Estudo Inovador sobre Saúde Cardiovascular
A inteligência artificial (IA) mostra-se promissora na identificação do risco de doenças cardiovasculares em mulheres, utilizando como base as análises de mamografias. Este achado faz parte de um estudo recente promovido pela Sociedade Europeia de Cardiologia, que foi publicado na respeitada revista científica “European Heart Journal”.
Os pesquisadores descobriram que a IA é capaz de detectar o acúmulo de depósitos de cálcio nas artérias mamárias através de exames de raio-X, que são amplamente utilizados para o rastreamento de câncer de mama. É importante destacar que a calcificação arterial observada nas mamografias não está relacionada a tumores, mas pesquisas anteriores já associaram a presença de calcificações a fatores de risco cardiovascular e ao potencial desenvolvimento de doenças cardíacas no futuro.
Os dados apresentados no estudo sugerem que a aplicação da IA pode contribuir significativamente para a redução da quantidade de mulheres que possuem doenças cardiovasculares não diagnosticadas. Hari Trivedi, líder da pesquisa e membro da Emory University, ressalta que, embora a detecção de depósitos de cálcio fosse uma prática já conhecida, o foco do grupo era entender como essas informações poderiam auxiliar em diagnósticos precoces relacionados a doenças cardíacas. “Queríamos verificar se a IA poderia utilizar esses dados para identificar mulheres em risco de doenças cardiovasculares, sem que houvesse custos ou inconvenientes adicionais”, explica Trivedi.
Relação entre Calcificação e Risco Cardíaco
O estudo contou com a participação de mais de 123 mil mulheres que se submeteram a rastreamentos mamográficos e que não apresentavam doenças cardiovasculares previamente diagnosticadas.
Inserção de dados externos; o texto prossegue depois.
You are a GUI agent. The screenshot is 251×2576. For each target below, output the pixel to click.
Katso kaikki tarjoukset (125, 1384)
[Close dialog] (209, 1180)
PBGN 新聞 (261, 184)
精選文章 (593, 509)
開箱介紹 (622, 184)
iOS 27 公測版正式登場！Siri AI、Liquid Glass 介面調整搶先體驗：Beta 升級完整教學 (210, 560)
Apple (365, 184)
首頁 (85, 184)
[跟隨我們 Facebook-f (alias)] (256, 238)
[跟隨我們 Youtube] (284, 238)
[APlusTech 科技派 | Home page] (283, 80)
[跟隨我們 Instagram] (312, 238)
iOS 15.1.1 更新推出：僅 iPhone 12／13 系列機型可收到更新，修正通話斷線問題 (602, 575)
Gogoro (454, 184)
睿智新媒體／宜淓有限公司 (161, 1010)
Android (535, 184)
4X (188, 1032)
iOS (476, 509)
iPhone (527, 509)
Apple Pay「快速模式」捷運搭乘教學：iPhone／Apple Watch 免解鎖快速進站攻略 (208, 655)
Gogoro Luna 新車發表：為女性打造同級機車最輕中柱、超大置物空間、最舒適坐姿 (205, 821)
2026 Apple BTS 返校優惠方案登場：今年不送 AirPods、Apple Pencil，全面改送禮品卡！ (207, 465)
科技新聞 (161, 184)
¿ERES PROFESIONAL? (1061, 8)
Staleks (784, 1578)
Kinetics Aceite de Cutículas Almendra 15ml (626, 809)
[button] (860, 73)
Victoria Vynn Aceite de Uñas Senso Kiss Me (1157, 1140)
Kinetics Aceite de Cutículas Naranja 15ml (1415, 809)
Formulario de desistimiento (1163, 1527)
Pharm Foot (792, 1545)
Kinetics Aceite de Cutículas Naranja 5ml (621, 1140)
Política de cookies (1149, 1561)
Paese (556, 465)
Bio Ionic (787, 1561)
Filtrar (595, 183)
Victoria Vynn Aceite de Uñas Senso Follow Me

A IA foi utilizada para avaliar a quantidade de depósitos de cálcio nas artérias do tecido mamário, classificando a calcificação em quatro categorias: grande, moderada, leve ou ausente.
Após essa classificação, os pesquisadores compararam os dados com a incidência de doenças cardiovasculares severas, como acidente vascular cerebral (AVC) e infarto, além de informações sobre mortalidade decorrente de doenças cardíacas.
Os resultados revelaram diferentes níveis de risco associados ao estágio da calcificação: mulheres com calcificação leve apresentaram 30% mais chances de sofrer um evento cardiovascular grave; aquelas com calcificação moderada, 70% a mais; e as com calcificação intensa, de duas a três vezes mais propensas a enfrentar um evento cardíaco sério. “O que descobrimos é que quanto maior a quantidade de cálcio visível nas artérias mamárias em uma mamografia, maior é o risco da mulher sofrer um evento cardíaco grave, como infarto, AVC ou insuficiência cardíaca”, afirmou Trivedi.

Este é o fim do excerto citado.